» PASSAGE GIVEN:
========================================================================

Khotan Melikawat ruins
Map showing Aksai Chin and the Karakash in Ladakh, eastern Kashmir from eastern Panggong Lake in the south to the Kilian, Sanju-la and Hindutash Passes

There is a relative abundance of information on Hotan readily available for study. The main historical sources are to be found in the Chinese histories (particularly detailed during the Han[7] and early Tang dynasties) when China was interested in control of the Western Regions, the accounts of several Chinese pilgrim monks,[8] a few Buddhist histories of Hotan that have survived in Classical Tibetan and a large number of documents in the Iranian Saka language and other languages discovered, for the most part, early this century at various sites in the Tarim Basin and from the hidden library at the Mogao Caves near Dunhuang.

Buddhist Khotan

Main article: Kingdom of Khotan

The ancient Kingdom of Khotan was one of the earliest Buddhist states in the world and a cultural bridge across which Buddhist culture and learning were transmitted from India to China.[9] Its capital was located to the west of the modern city of Hotan. The inhabitants of the Kingdom of Khotan, like those of early Kashgar and Yarkant, spoke Saka, one of the Eastern Iranian languages. Khotan's indigenous dynasty (all of whose royal names are Indian in origin) governed a fervently Buddhist city-state boasting some 400 temples in the late 9th/early 10th century—four times the number recorded by Xuanzang around 630. The kingdom was independent but was intermittently under Chinese control during the Han and Tang Dynasty.

Map of Central Asia (1878) showing Khotan (near top right corner) and the Sanju Pass, Hindutash, and Ilchi passes through the Kunlun Mountains to Leh, Ladakh. The previous border of the British Indian Empire is shown in the two-toned purple and pink band.

========================================================================

» MATERIAL:
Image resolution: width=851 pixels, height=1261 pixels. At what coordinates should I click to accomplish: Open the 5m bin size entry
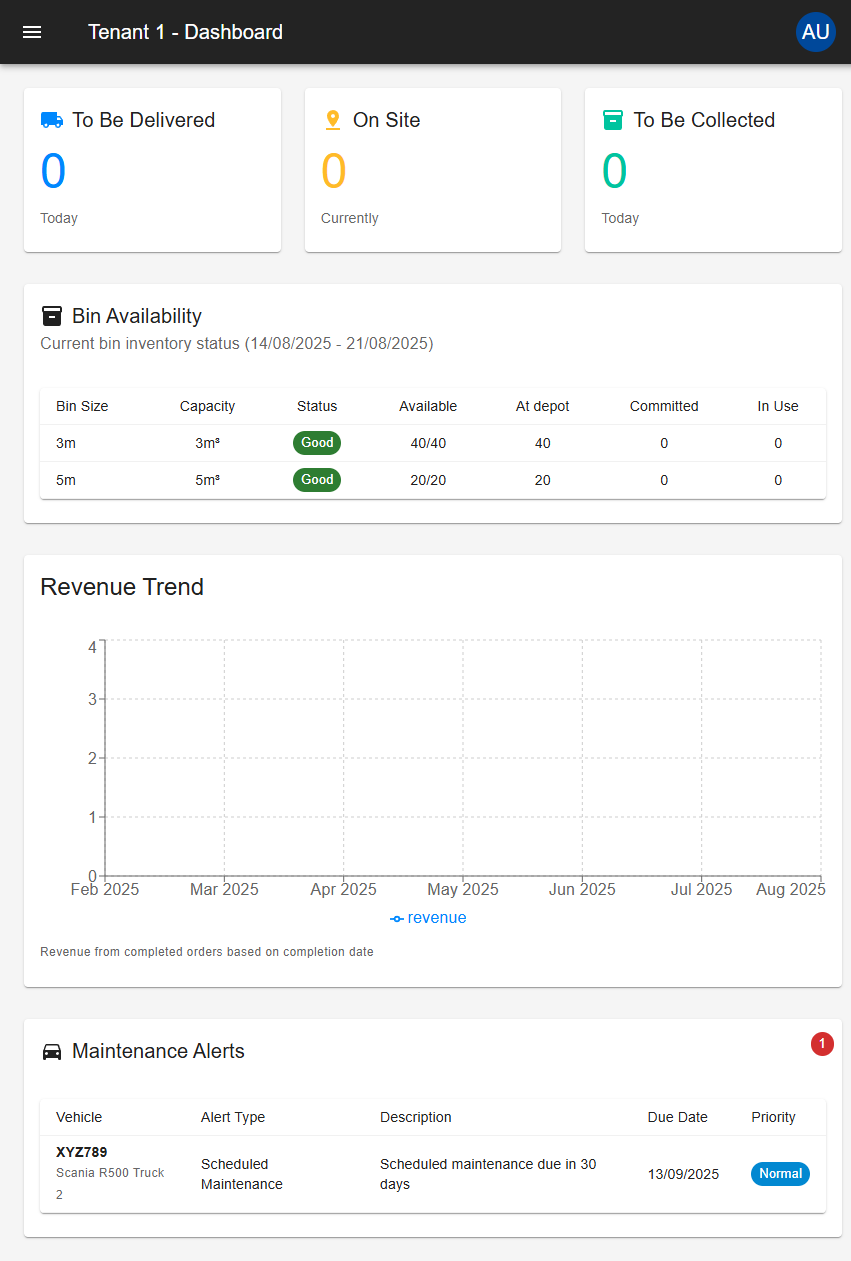click(x=64, y=480)
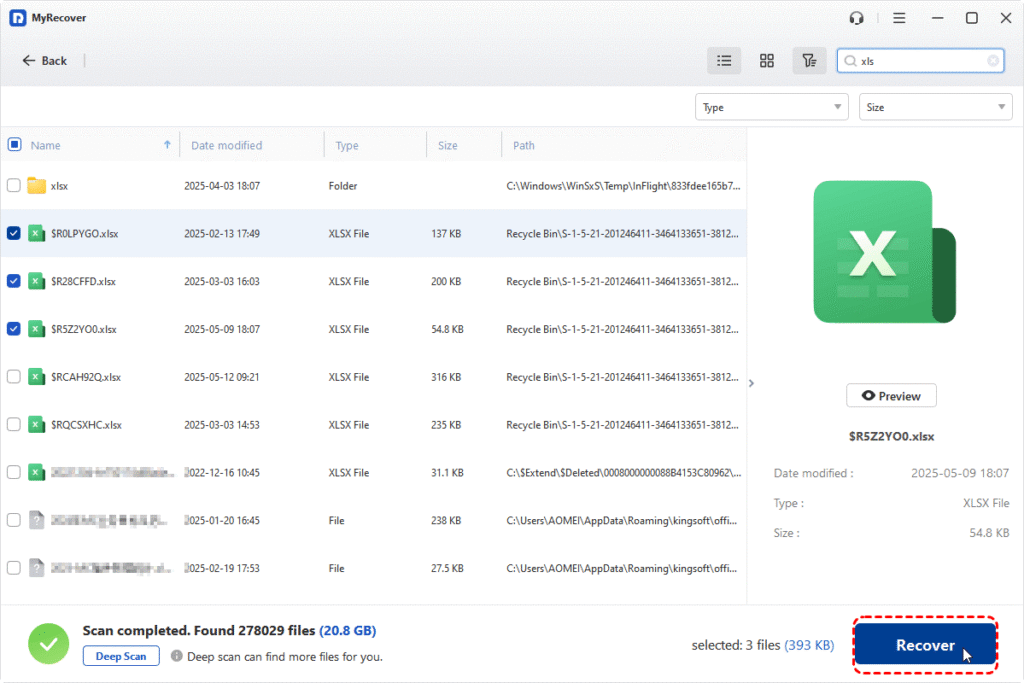The image size is (1024, 683).
Task: Click the headset support icon
Action: click(856, 18)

========================================================================

» STATED GOAL: Retype the Khotan passage from "Map of Central" to "and pink band.", matching it word for word.

» RESULT OF THIS EXERCISE:
Map of Central Asia (1878) showing Khotan (near top right corner) and the Sanju Pass, Hindutash, and Ilchi passes through the Kunlun Mountains to Leh, Ladakh. The previous border of the British Indian Empire is shown in the two-toned purple and pink band.